What to produce. Skip the pictures, please, and write out exactly every line from the one containing "Switch monitor to OUTPUT button" through the end of the listing below.

Material shown.
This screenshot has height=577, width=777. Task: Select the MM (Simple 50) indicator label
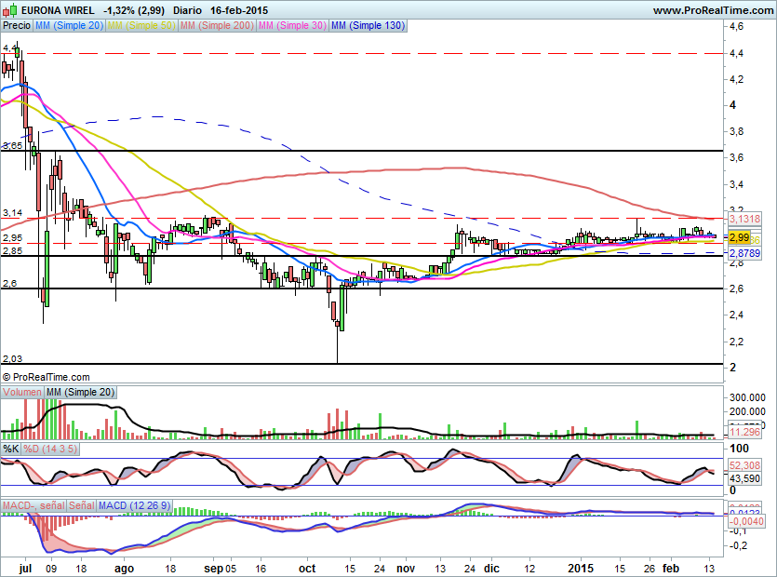point(141,26)
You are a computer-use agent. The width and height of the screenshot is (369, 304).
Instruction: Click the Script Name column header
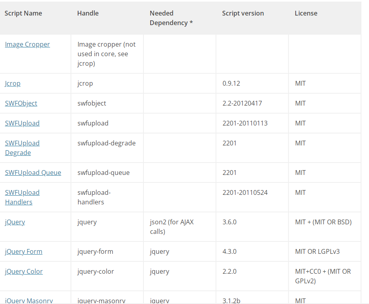[x=23, y=13]
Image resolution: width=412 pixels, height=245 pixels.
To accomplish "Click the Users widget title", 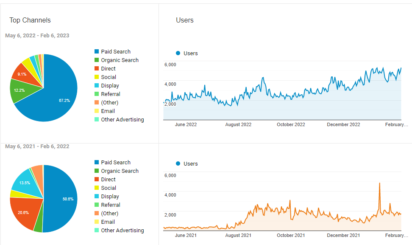I will click(185, 20).
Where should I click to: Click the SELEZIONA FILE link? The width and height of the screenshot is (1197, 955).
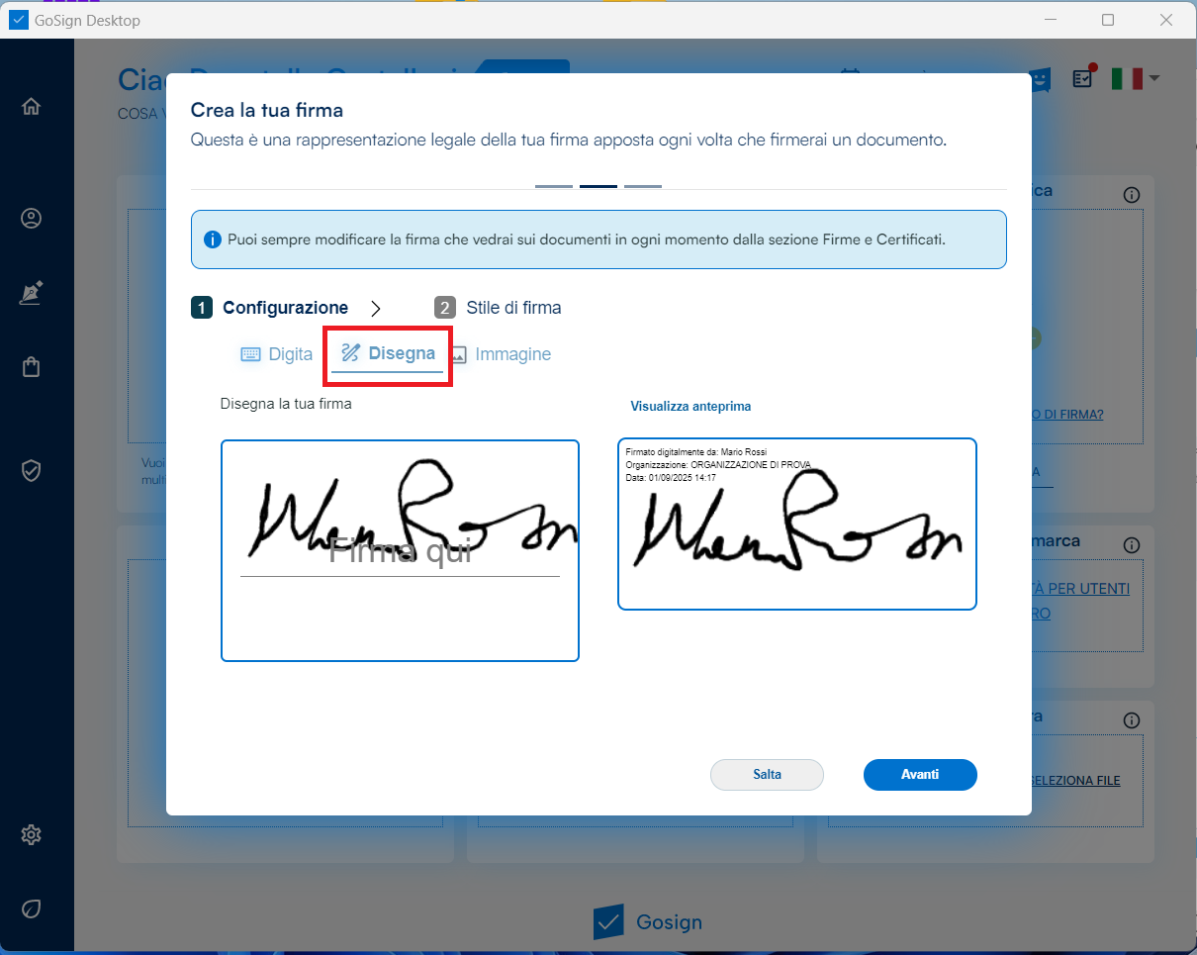[1075, 781]
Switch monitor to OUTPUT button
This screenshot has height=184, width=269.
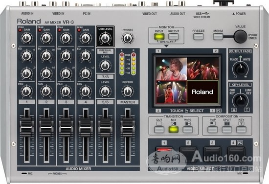click(174, 37)
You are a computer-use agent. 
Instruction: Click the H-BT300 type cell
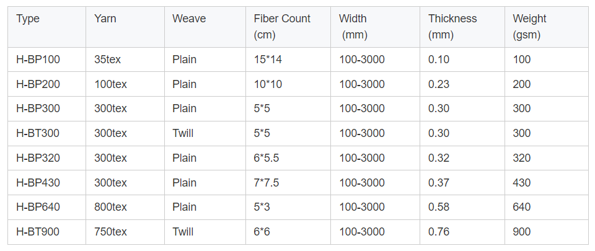38,133
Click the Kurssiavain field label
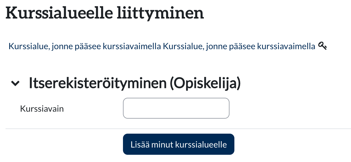The width and height of the screenshot is (351, 162). (x=42, y=109)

Exercise output.
Switch monitor to OUTPUT button
This screenshot has height=184, width=269.
click(174, 37)
You are a computer-use agent. 
Instruction: Click the H-BT300 type cell
38,133
Click the Kurssiavain field label
The width and height of the screenshot is (351, 162). (x=42, y=109)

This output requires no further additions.